Introduction to the Visualization
Welcome to our Multilingual Stylometry Visualization, a showcase designed for academics, linguists, and digital humanities scholars exploring the intersection of language, corpus composition, and stylometric methods of authorship attribution. This visualization uses a curated dataset from the ELTeC corpus, including texts in English, French, Hungarian, and Ukrainian, each translated to facilitate comparative analysis across languages. By presenting stylometric analysis through interactive heatmaps, our visualization makes it possible to interact directly with the data, exploring how linguistic features and corpus characteristics influence the identification of authorial style.
Research Question
The primary research question this showcase addresses is to what extent, how, and under what conditions, the composition of both language and corpus influence the performance of stylometric methods of authorship attribution.

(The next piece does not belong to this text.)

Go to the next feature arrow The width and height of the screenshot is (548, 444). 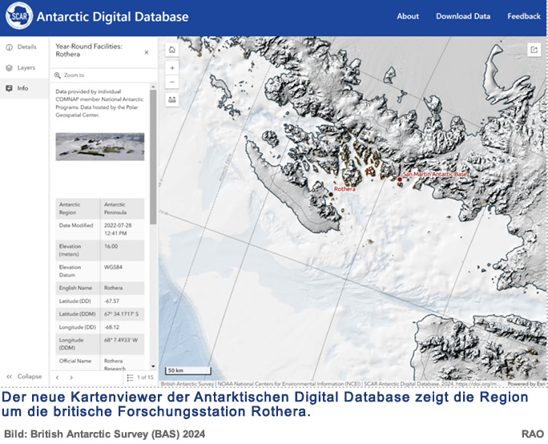coord(71,377)
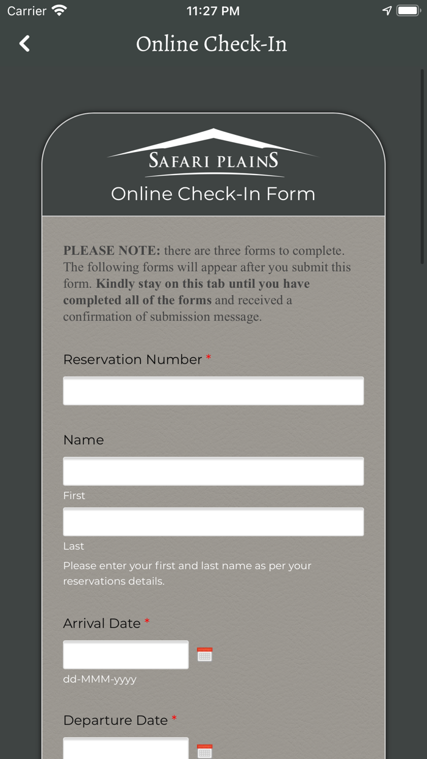
Task: Tap the Online Check-In page title
Action: pos(212,44)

The primary objective of this showcase, therefore, is to provide detailed data that allows us to evaluate the effectiveness of the stylometric method for corpora of different compositions and in different languages. Specifically, the study aims to determine how the results of stylometry are influenced by the language of the texts (using translations) and the composition of the corpus, considering the degree of similarity both within an author's works and between texts of different authors.

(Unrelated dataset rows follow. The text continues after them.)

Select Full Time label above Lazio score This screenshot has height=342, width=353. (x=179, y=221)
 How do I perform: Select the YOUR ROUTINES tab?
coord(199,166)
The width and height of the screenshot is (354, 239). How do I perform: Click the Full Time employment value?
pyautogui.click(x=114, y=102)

An additional, secondary research question is the following: what makes a corpus “difficult” in terms of authorship attribution? We know that this is likely to depend both on corpus composition and on language; but predicting the difficulty based on corpus composition is particularly complex, since it's usually unrealistic to control for every potential source of variation. E.g. if we are attributing a gothic novel, it’s unlikely to find a reference corpus to consist only of gothic novels written with the same narrative techniques by authors that only come from the same cohort and social background.

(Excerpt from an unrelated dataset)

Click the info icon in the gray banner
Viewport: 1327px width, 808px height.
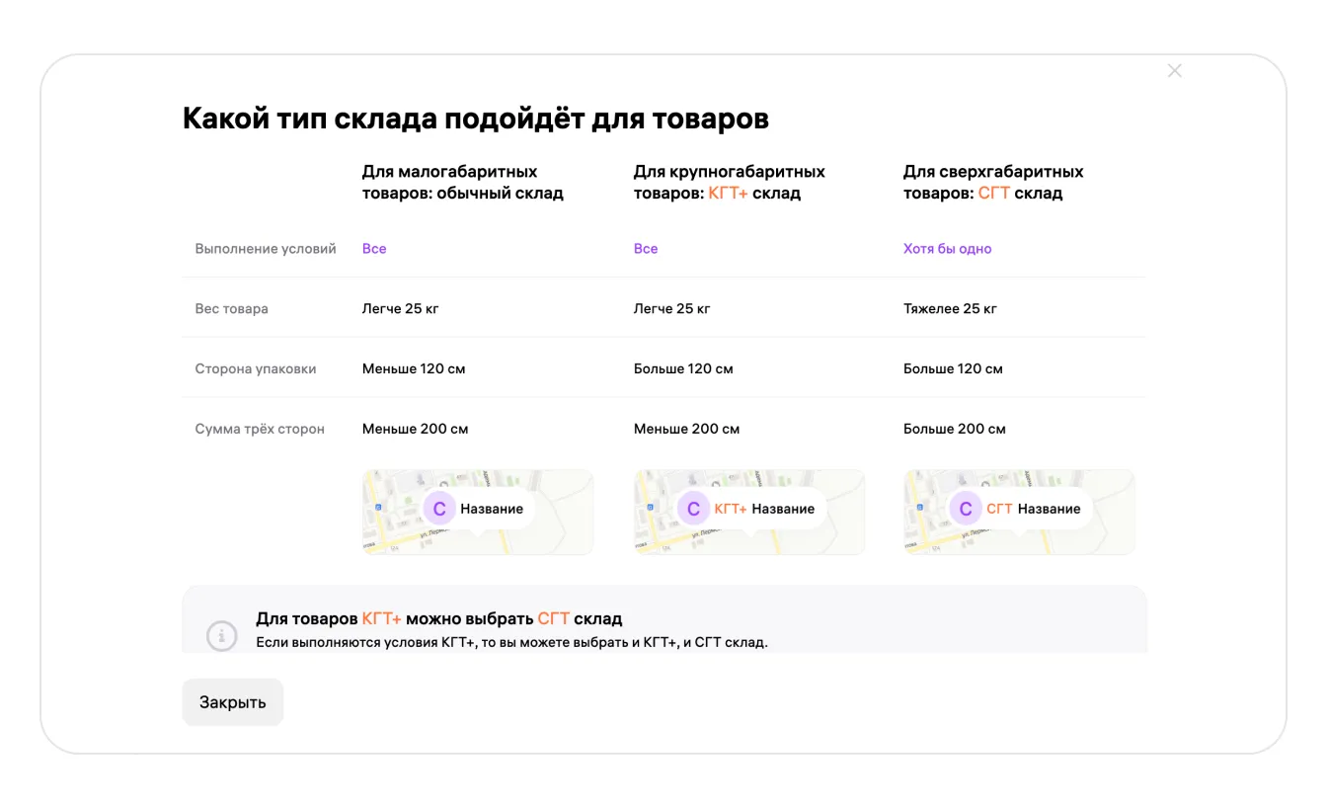click(222, 634)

Several key aspects likely need to be considered: The level of distinctness or overlap of the two similarity distributions for pairs of works known to be written by the same author, on the one hand, and those known to be written by two different authors, on the other hand, are likely to be a good indicator of attribution difficulty. However, the properties of the works that determine this similarity a priori, that is before a particular stylometric test is performed to establish this similarity based e.g. on word frequencies, is not entirely clear: time period, literary genre and subgenre, narrative perspective or metric form, author gender, author age at the time of writing, and several others may have some relevance. However, it is not clear how to quantify the various metadata configurations for a sensible prediction of overall corpus difficulty. This showcase makes a preliminary attempt some suggestions for this issue but leaves most of this to future work.
Data
The text corpus was formed based on the ELTeC corpora in four languages: French, English, Hungarian, and Ukrainian. The choice of languages is determined by their representativeness for the corresponding language group. For example, using Germanic, Romance, Finno-Ugric, and Slavic languages, one can illustrate the effectiveness of the stylometry method and see how language affects the analysis results. The original ELTeC corpora each include one hundred novels. For our research, a selection of novels was made, retaining novels by 8 to 10 authors, each represented with three novels from ELTeC. This resulted in the following collections of texts: the English corpus includes 31 novels, the French one 30, the Hungarian one 27, and the Ukrainian one 24 novels. Each of the corpora was translated into the other three languages, thus the entire corpus includes 16 sub-corpora. The dataset also includes a metadata table collected for the novels in each language. The metadata table includes information about the author, year of publication of digital and print editions, identification number, language, number of words in the novel, as well as subgenre (social, historical, adventure, detective or sentimental novel, bildungsroman or other) and narrative perspective of the novel (heterodiegetic, homodiegetic, epistolary, dialogue or mixed).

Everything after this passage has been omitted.